TASK DETAILS »
Put this sentence from the NIMROD progress report into Spanish: "Progress in some areas continues to be slow due to lack of manpower."

DOCUMENT PASSAGE »
============================================================

NIMROD Progress Report
2^{nd} Quarter FY 2000
April 18, 2000
1. Overview
We report progress for the NIMROD Project for the period January-March 2000.. Progress during this period includes:
1. High-order finite elements have been generalized, and extended to bi-cubic order;
2. Problems with the 2-fluid calculations have been traced to the form of the semi-implicit operator;
3. A campaign to validate NIMROD on linear and nonlinear cases at realistic values of S has computed linear and nonlinear tearing modes in D3D geometry at S = 10^{5};
4. Improvements to the NIMROD web site have led to increased communication between team members.
5. Progress has been made in implementing neo-classical closures into the physics model, and in applying them to neo-classical tearing modes (NTMs);
6. NIMROD is being applied to modeling high-b disruptions in D3D.
Progress in some areas continues to be slow due to lack of manpower.

============================================================

ROWS »
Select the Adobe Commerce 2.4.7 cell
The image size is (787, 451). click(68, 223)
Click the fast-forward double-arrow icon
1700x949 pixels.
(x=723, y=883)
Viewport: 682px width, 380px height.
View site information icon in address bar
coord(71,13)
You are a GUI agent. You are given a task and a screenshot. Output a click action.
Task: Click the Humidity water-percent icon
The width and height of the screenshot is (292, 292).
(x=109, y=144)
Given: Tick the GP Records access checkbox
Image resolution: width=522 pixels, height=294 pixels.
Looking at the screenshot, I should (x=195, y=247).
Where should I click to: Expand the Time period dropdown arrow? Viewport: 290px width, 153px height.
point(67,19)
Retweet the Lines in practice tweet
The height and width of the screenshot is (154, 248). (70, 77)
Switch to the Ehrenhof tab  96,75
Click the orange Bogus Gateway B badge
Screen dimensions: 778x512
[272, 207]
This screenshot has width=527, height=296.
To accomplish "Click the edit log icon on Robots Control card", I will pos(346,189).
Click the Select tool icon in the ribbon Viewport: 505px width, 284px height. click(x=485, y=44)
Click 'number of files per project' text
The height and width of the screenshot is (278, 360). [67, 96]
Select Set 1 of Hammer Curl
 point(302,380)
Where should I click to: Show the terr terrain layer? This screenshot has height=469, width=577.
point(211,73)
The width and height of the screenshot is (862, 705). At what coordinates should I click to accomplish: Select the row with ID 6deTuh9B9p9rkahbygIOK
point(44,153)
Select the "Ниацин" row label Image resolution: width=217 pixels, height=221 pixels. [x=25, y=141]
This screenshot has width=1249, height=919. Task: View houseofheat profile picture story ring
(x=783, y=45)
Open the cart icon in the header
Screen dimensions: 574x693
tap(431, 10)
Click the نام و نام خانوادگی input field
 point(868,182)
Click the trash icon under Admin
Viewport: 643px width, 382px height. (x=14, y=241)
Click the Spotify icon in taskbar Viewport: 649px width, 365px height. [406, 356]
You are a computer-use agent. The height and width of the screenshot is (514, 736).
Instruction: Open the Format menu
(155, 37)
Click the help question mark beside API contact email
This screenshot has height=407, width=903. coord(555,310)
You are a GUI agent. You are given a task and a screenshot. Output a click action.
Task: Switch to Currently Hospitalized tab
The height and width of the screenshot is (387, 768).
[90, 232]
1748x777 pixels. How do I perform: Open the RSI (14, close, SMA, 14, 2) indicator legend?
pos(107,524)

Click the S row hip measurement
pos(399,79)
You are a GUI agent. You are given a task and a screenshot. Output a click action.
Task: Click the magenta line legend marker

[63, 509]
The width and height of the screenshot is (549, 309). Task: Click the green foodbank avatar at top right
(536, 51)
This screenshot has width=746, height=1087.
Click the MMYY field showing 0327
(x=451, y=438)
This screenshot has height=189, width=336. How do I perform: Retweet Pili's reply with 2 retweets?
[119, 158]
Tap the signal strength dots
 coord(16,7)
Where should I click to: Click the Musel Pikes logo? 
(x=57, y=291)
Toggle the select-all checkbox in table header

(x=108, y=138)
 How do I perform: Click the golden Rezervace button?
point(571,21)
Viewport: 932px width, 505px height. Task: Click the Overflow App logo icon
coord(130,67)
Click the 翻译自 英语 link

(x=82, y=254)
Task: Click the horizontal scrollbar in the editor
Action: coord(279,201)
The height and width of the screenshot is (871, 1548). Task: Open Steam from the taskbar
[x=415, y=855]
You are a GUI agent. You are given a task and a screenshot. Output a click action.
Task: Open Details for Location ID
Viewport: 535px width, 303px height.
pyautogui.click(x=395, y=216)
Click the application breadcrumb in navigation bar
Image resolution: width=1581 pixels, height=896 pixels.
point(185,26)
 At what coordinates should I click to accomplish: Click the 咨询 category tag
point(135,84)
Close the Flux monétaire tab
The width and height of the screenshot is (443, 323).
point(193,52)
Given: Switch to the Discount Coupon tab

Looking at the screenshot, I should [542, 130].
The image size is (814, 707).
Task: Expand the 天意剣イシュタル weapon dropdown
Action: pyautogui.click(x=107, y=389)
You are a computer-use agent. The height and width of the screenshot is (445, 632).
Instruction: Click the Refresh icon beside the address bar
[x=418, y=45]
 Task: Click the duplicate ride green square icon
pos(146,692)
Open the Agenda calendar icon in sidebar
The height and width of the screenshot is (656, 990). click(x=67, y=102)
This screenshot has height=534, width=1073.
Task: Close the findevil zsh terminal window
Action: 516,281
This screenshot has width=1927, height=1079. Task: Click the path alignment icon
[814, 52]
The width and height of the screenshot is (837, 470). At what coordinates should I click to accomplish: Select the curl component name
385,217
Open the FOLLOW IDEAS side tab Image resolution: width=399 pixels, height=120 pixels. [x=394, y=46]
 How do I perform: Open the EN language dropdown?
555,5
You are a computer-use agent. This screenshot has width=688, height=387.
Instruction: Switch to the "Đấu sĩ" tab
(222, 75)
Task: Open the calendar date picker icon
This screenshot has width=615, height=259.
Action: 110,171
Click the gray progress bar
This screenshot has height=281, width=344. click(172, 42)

============================================================

EXERCISE RESULT »
El progreso en algunas áreas sigue siendo lento debido a la falta de personal.